Trust: How Far Should You Take It?

Even casual readers of this blog should know my twin mantras of Trust and Transparency. But a "DealBook" article in today's New York Times is getting me to think more about what I mean by Trust.

Is it, to follow Ronald Reagan, "Trust but Verify"? Pretty much.

Andrew Ross Sorkin, in the above-mentioned article (full story, here), quotes Berkshire Hathaway vice-chairman Charlie Munger as saying,
By the standards of the rest of the world, we overtrust. So far it has worked very well for us. Some would see it as weakness.

He was arguing, Sorkin wrote, that "Instead of filling your ranks with lawyers and compliance people [you should] hire people that you actually trust and let them do their job." This explains why Berkshire Hathaway, one of the largest companies in the United States, has neither a general counsel nor a human resources department (many of its subsidiary companies, however, have their own general counsels and HR departments).

Munger, and his boss, famed investor Warren Buffett, allow that this doesn't always work. Three years ago, Buffett's then heir-apparent David Sokol resigned over questionable stock trades in a company that Sokol had invested in and then recommended that Berkshire Hathaway purchase (for more details, see my 2011 blog post on the story, here; Sokol denied illegal insider trading and Buffett apparently agreed; the SEC investigated, but did not file charges). As Sorkin reported from last weekend's Berkshire Hathaway meeting,
"We will have a problem of some sort at some time," Mr. Buffett said to his faithful audience. He added, "300,000 people are not all going to behave properly all the time."
That's a risky position to take, I think. It's not just a question of money made or lost; it's a question of reputation, which is a lot easier to wreck than to repair.

How scalable is the Berkshire Hathaway model? Sorkin asked two Stanford University researchers: 
A trust-based system can be more efficient than a compliance-based system, but only if self-interested behavior among employees and executives is low. The risk is that the board makes an incorrect assessment of an executive’s ability and integrity and selects the wrong C.E.O.

So as long as your hiring techniques and intuition are perfect, you should be fine. (How many of us are willing to say that of ourselves?
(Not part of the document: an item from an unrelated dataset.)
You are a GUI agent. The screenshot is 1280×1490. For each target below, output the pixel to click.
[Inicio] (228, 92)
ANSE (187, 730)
Not me, for sure.)

Worse yet, if you are confident in your methods, will it make you too confident?

I was surprised when Buffett was quoted as saying last weekend that he wasn't bothered by the $4 billion error that Bank of America reported late last month (Times article on the subject, by Peter Eavis and Michael Corkery, here). Apparently, Buffett trusts the bank's management.

I was disappointed when Buffett, who has spoken out publicly against excessive corporate compensation, "punted" (to quote Joe Nocera; full Times column, here) an opportunity to press Coca-Cola on what he himself thought was an excessive equity compensation plan. Buffett's explanation:
I love Coke. I love the management. I love the directors. So I didn’t want to vote no. I didn’t want to express any disapproval of management. But we did disapprove of the plan.
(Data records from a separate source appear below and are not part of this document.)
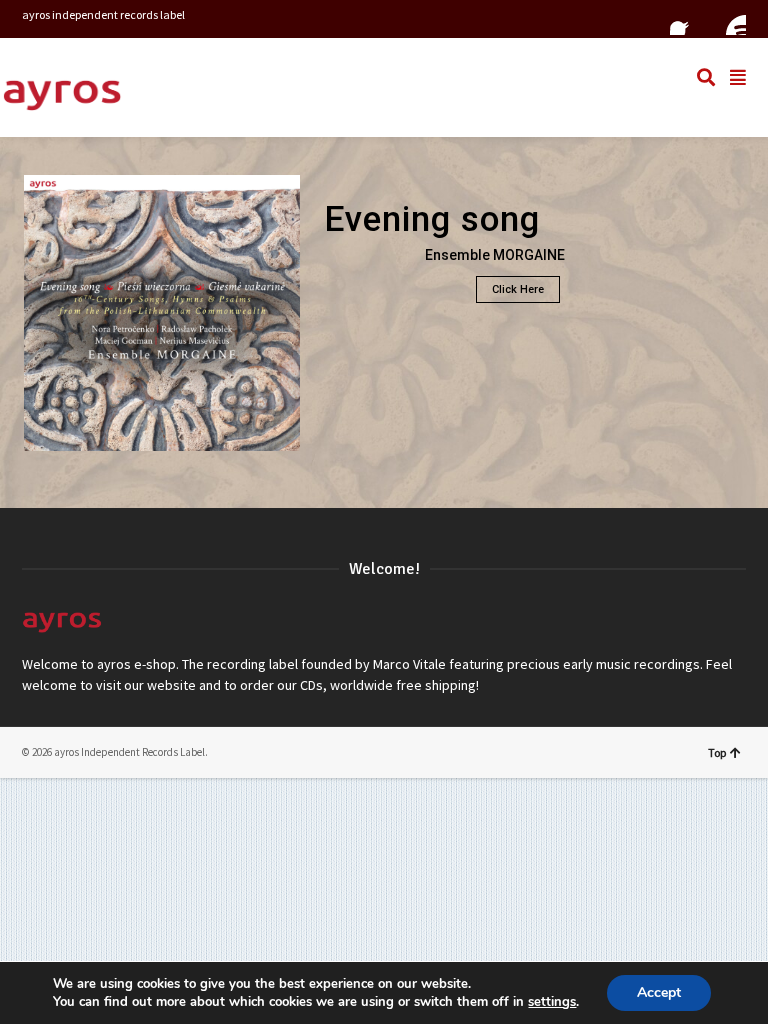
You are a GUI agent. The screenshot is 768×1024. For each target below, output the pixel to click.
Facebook (686, 19)
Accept (659, 992)
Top (717, 752)
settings (552, 1002)
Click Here (518, 289)
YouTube (730, 19)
Really? That's the best you could come up with. Oh, but see: "I love the management." In other words, he trusts the management.
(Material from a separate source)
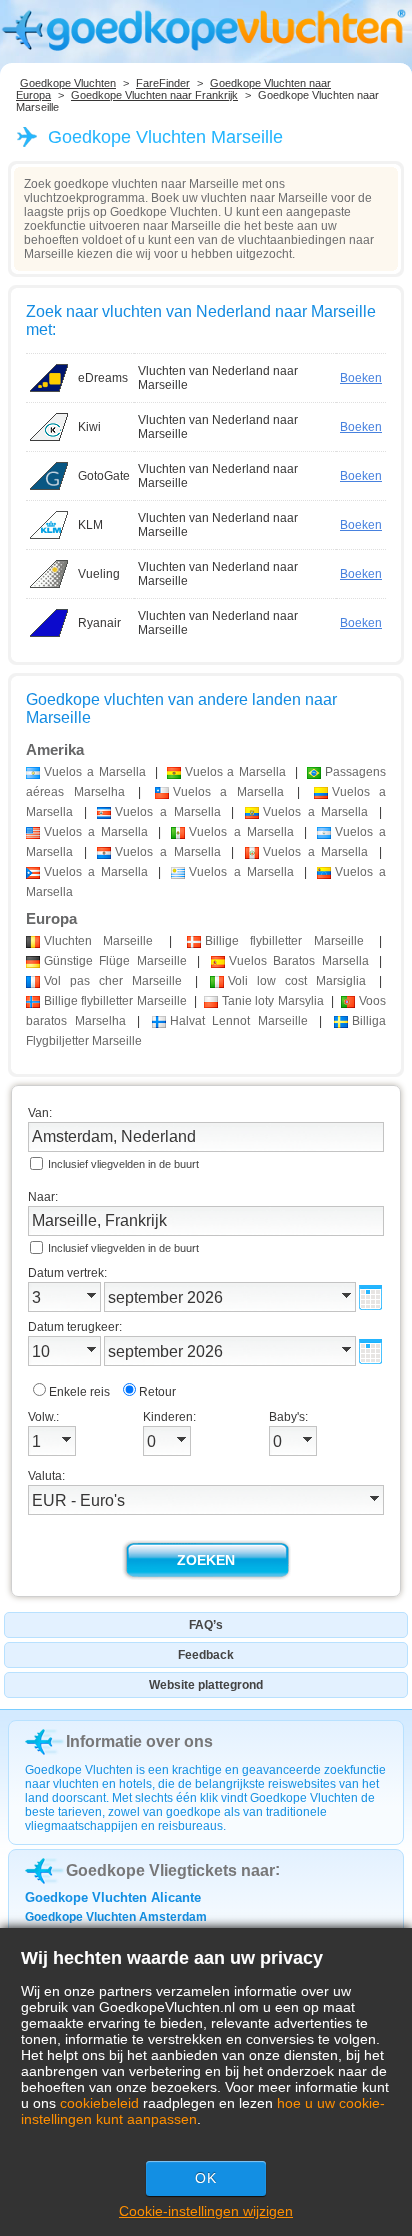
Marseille (98, 941)
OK (206, 2178)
I was surprised and disappointed in January when Buffett said, of JPMorgan Chase CEO Jamie Dimon's huge jump in pay, "Over all, I think the shareholders of JPMorgan and the American people should be happy that Jamie Dimon has been running the bank over this period." This despite multi-billion dollar fines and more (my blog post on the issue, here).

Maybe there's such a thing as Too Much Trust?